Sure, if you want it in a different format you'll have to buy a CD or go to
the iTunes store, but if you just want to listen to it, it's free.

...and then he makes up for it by selling concerts and merchandise and now
this movie, and he seems to be doing just fine.

But this business model is extremely disruptive, this is the exact opposite of
what the recording industry wants and preaches. They want people to keep
paying for the music again and again, and stop people from sharing.

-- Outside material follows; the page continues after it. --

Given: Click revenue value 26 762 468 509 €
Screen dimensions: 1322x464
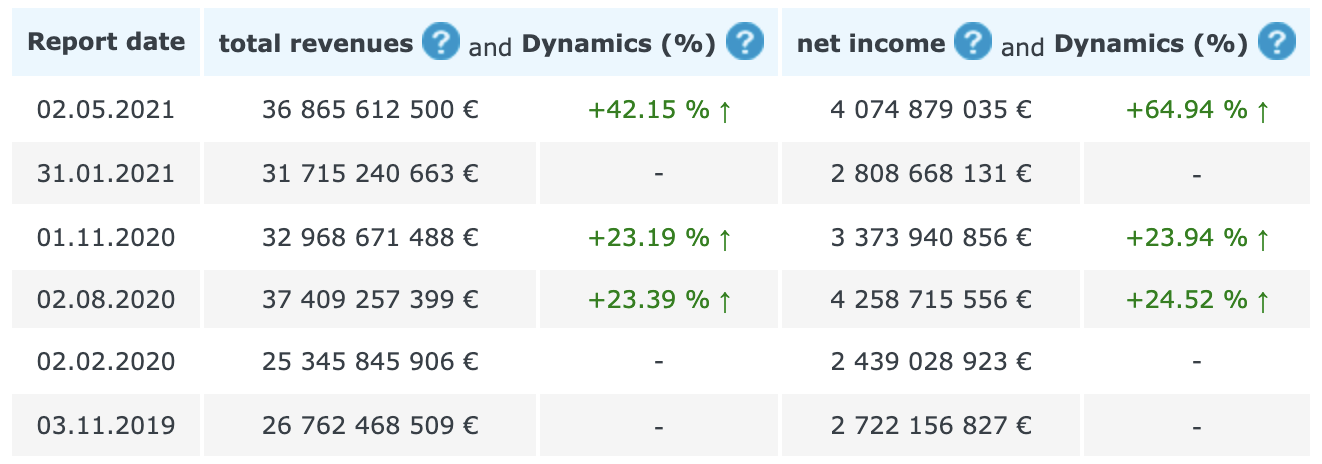Looking at the screenshot, I should click(x=370, y=425).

I hope that the 1.3 billion views on YouTube can make more artists reconsider,
and start giving away their music for free, and move to a business model that
doesn't rely on copyright.

<http://www.youtube.com/user/JustinBieberVEVO>

------
hanifvirani
This has to be the best article I have read on TechCrunch in a while. There is
no way I would have ever considered watching a Justin Bieber movie, but I feel
like doing so after reading this.

------
wazoox
Once again the famous selection bias... For one Justin Bieber -- whose story
so perfectly fit the good ol' American dream it isn't even funny, we've all
seen 4564398 movies with this plot already, but I digress --, for one Bieber
how many talented, hard working people who didn't success?

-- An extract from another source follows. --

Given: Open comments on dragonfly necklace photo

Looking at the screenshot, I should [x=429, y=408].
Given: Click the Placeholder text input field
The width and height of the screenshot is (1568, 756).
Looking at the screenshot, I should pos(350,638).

What about giving some friggin' facts for a change, instead of same old tired,
rehashed, syrupy story not even good enough for Cosmopolitan magazine?

------
6ren
At first, it looks like twitter, youtube etc are disrupting incumbent
publishers, but then you see they are being co-opted as just another talent-
scouting venue.

It's sad for social media, but impressive of publishers. Looks like they still
have something to offer.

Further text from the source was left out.